#### EXTRACT:
* * * * * * *

Darlington


Darlington is a market town in the Borough of Darlington, County Durham, England. It lies on the River Skerne, west of Middlesbrough and south of Durham. Darlington had a population of 107,800 at the 2021 Census, making it a "large town" and one of the largest settlements in North East England. The town is linked to London, Leeds, York, Newcastle and Edinburgh by the East Coast Main Line railway and the A1 road.

History

Darlington

Darlington started as an Anglo-Saxon settlement. The name derives from the Anglo-Saxon Dearthington, which seemingly meant 'the settlement of Deornoth's people' but, by Norman times, the name had changed to Derlinton. During the 17th and 18th centuries, the town was usually known by the name of Darnton.
Darlington has a historic market area in the town centre. St Cuthbert's Church, built in 1183, is one of the most important early English churches in the north of England and is Grade I listed. The oldest church in Darlington is St Andrew's Church, built around 1100 in Haughton-le-Skerne.

* * * * * * *

#### GIVEN ENTRIES:

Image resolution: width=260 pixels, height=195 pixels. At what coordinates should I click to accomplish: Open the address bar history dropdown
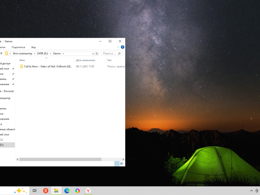93,54
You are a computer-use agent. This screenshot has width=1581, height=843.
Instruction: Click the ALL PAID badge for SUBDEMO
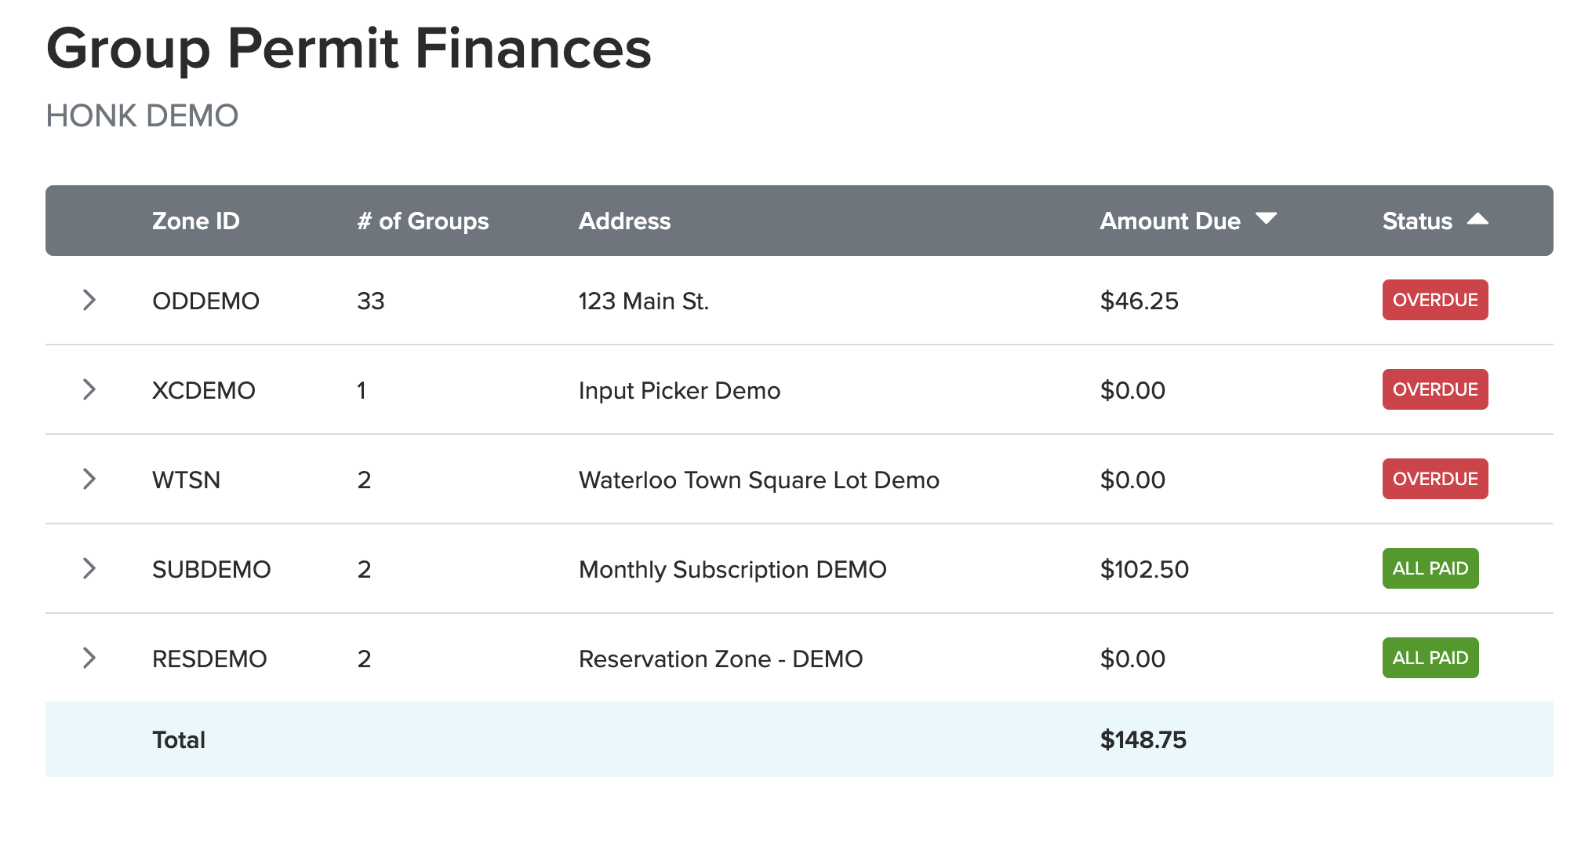pos(1430,568)
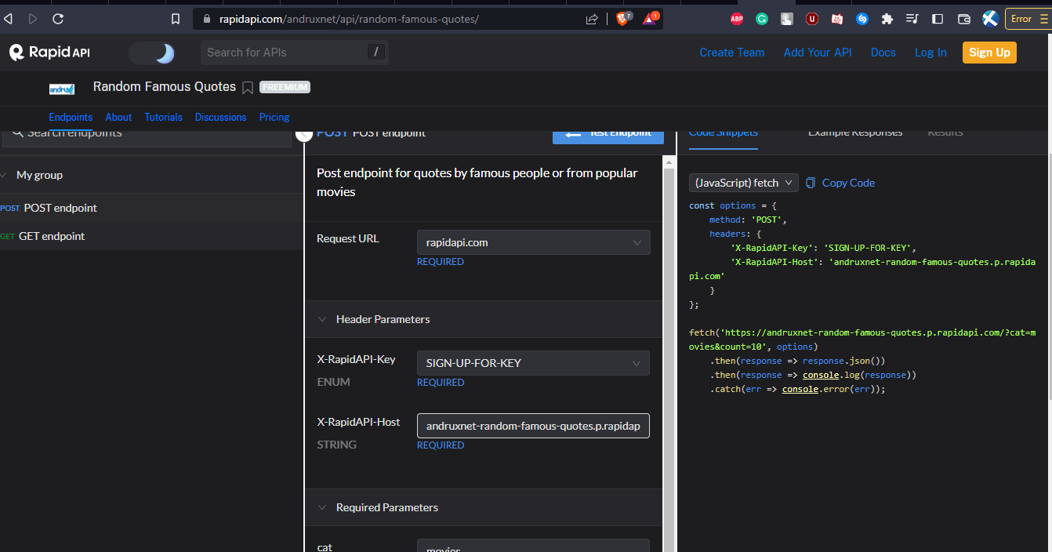Click the AdBlock Plus extension icon
The height and width of the screenshot is (552, 1052).
(737, 19)
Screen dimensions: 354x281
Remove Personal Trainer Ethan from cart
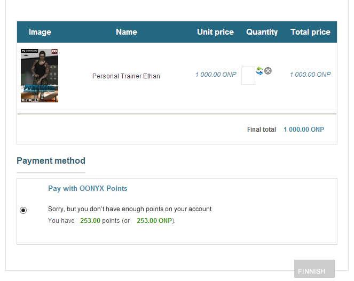pyautogui.click(x=268, y=71)
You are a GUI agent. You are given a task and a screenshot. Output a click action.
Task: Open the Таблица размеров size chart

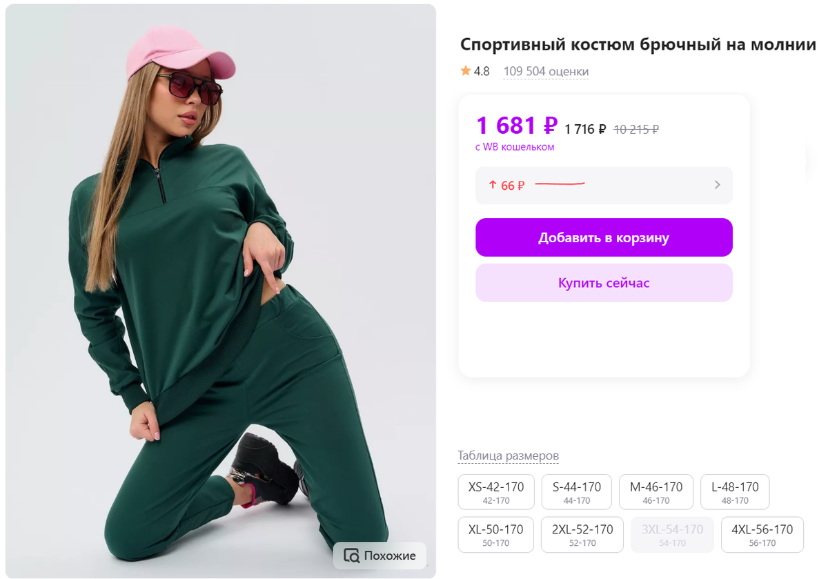[x=508, y=455]
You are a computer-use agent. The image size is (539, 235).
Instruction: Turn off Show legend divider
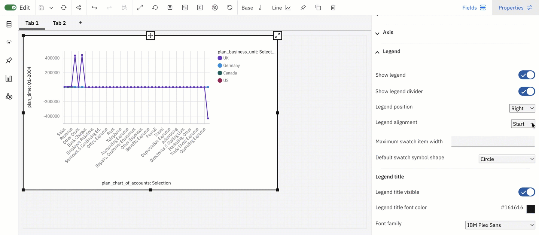527,91
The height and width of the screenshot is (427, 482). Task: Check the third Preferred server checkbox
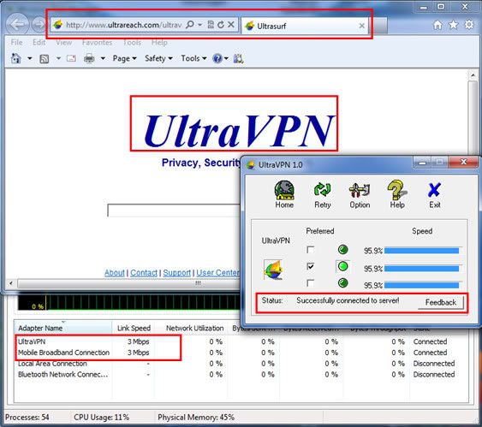(311, 282)
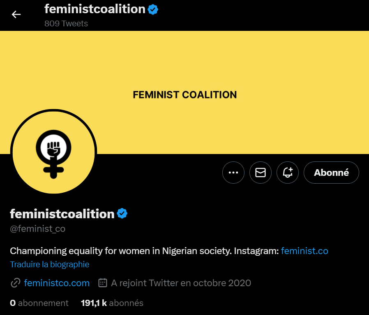Click the envelope message icon
Image resolution: width=369 pixels, height=315 pixels.
click(x=261, y=173)
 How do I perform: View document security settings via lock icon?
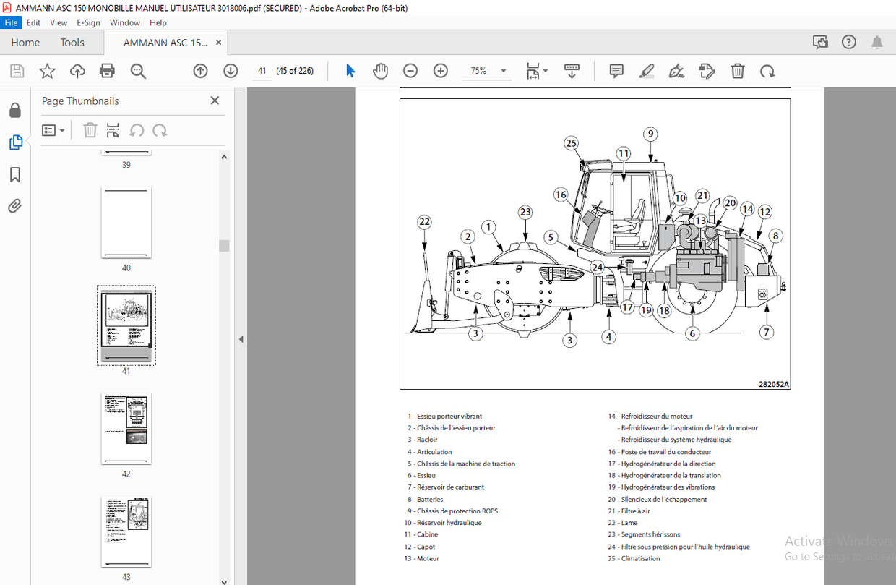15,109
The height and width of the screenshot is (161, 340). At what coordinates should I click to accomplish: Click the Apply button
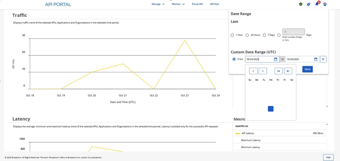307,69
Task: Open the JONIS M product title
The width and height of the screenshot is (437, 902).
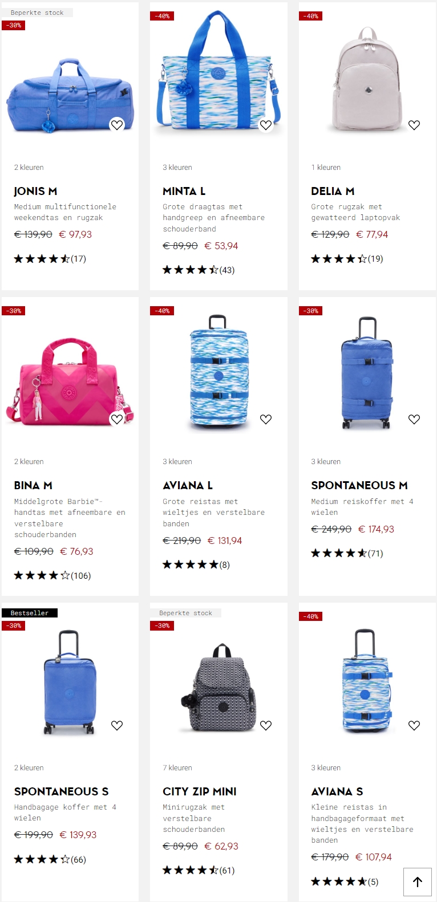Action: pos(35,191)
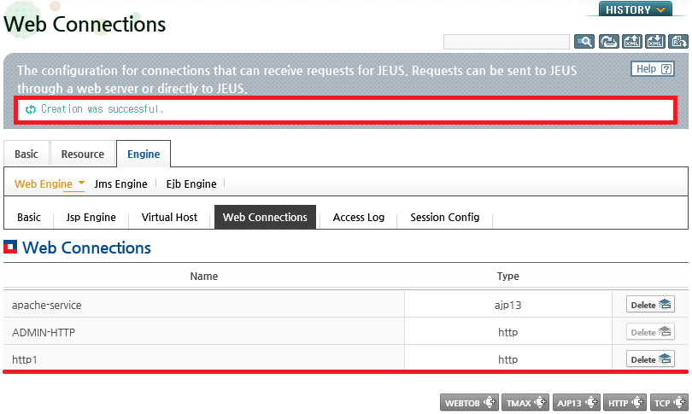Open the Virtual Host sub-tab
Screen dimensions: 692x414
[169, 217]
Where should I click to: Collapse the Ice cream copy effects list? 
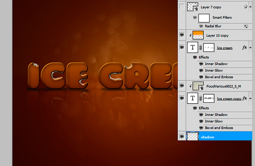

* * * * * * *

#### WHAT YOU SHOULD DO:
Using the Darlington text above, list every place the town is said to be linked to by the East Coast Main Line railway and the A1 road.

#### THE RESPONSE:
London, Leeds, York, Newcastle, Edinburgh